Stored data
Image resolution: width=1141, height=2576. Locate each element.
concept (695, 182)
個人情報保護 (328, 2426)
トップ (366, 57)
--
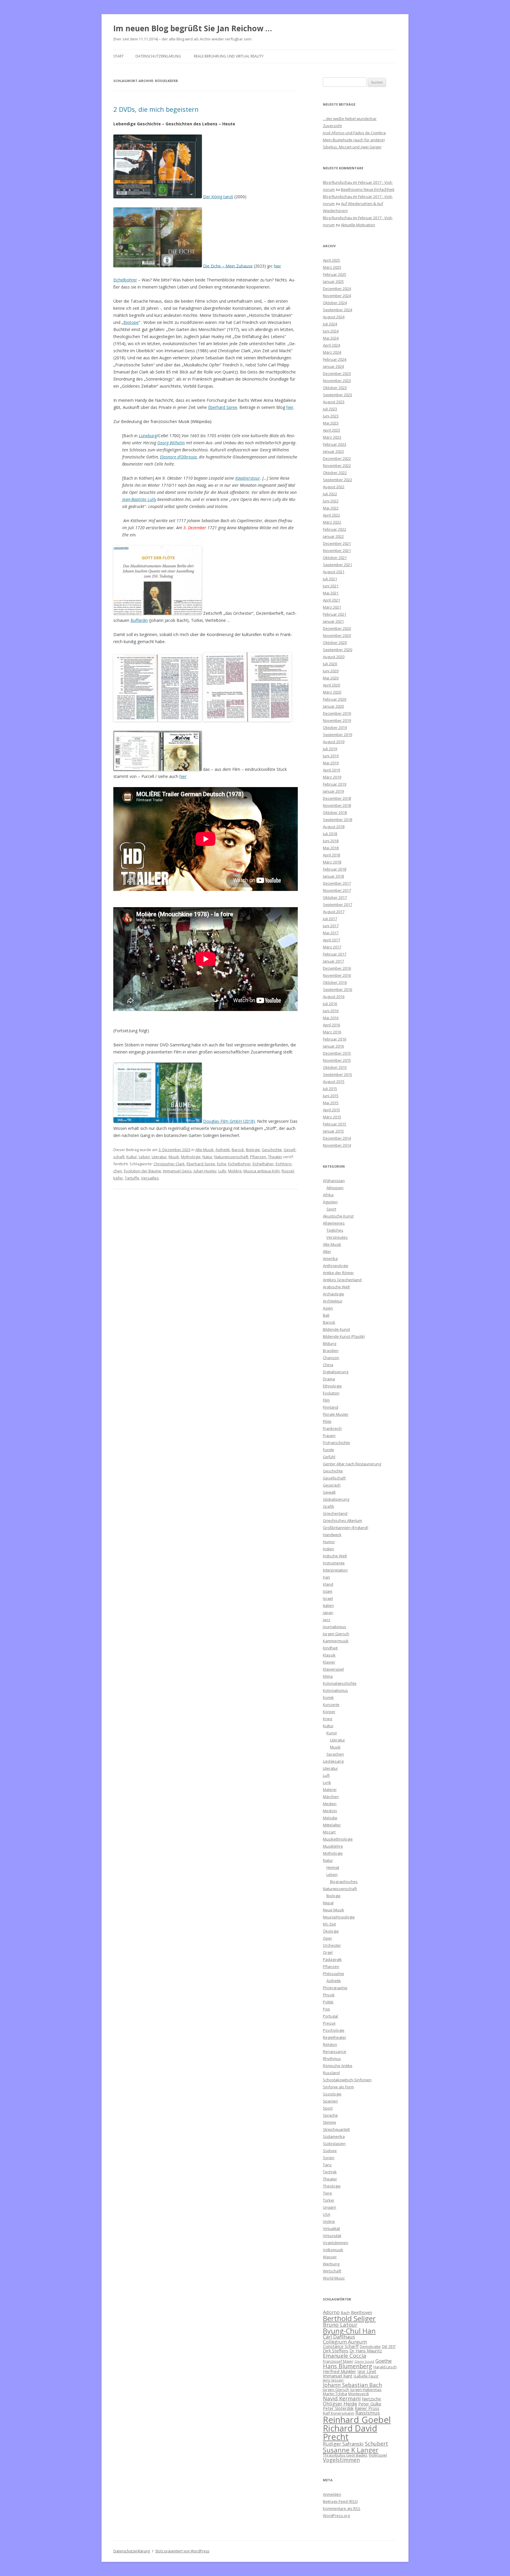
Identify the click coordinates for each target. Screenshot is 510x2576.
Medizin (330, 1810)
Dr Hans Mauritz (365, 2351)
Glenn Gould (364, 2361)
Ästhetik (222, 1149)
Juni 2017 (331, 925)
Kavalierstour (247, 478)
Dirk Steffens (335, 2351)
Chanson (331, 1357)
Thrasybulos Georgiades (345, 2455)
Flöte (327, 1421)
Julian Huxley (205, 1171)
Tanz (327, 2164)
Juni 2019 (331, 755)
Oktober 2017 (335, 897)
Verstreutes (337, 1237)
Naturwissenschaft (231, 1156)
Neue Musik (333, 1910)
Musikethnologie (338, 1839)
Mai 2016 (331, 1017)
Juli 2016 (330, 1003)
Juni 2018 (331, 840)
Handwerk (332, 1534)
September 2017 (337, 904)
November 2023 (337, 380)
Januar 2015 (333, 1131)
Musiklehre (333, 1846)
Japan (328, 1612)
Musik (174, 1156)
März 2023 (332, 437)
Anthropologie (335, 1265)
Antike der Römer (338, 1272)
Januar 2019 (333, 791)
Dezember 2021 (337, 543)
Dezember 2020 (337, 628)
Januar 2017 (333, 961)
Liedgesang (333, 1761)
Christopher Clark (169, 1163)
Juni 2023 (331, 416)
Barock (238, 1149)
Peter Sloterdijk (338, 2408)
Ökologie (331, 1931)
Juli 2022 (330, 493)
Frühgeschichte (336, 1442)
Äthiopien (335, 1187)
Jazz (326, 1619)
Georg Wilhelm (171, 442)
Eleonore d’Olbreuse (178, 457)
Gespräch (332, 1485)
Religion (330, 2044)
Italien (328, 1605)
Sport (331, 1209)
...
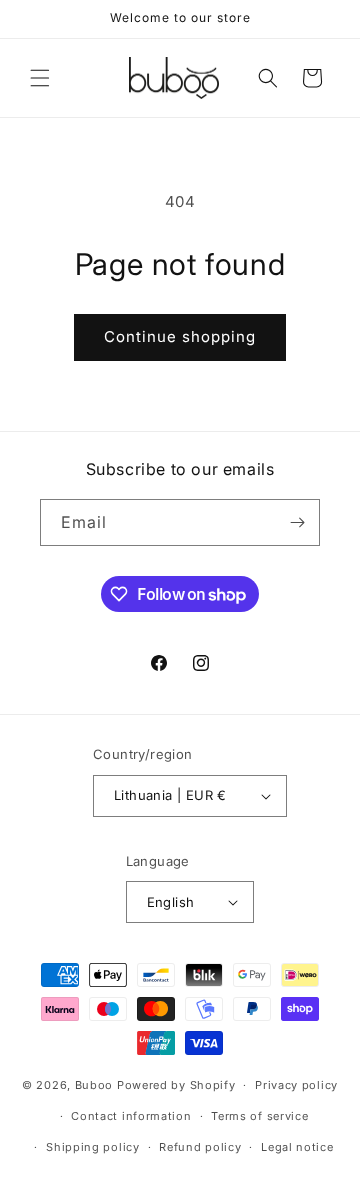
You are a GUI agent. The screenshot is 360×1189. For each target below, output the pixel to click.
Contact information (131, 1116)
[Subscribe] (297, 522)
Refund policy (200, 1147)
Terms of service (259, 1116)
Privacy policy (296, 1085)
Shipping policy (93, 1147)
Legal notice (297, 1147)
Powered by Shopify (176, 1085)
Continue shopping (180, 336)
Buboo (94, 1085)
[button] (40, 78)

Your assignment
From the records above, reproduce exactly the lines from the one with "September 2017 (337, 904)" to the one with "Barock (238, 1149)", both included, and no others.

Result
September 2017 (337, 904)
November 2023 (337, 380)
Januar 2015 (333, 1131)
Musiklehre (333, 1846)
Japan (328, 1612)
Musik (174, 1156)
März 2023 (332, 437)
Anthropologie (335, 1265)
Antike der Römer (338, 1272)
Januar 2019 (333, 791)
Dezember 2021 (337, 543)
Dezember 2020 (337, 628)
Januar 2017 (333, 961)
Liedgesang (333, 1761)
Christopher Clark (169, 1163)
Juni 2023 (331, 416)
Barock (238, 1149)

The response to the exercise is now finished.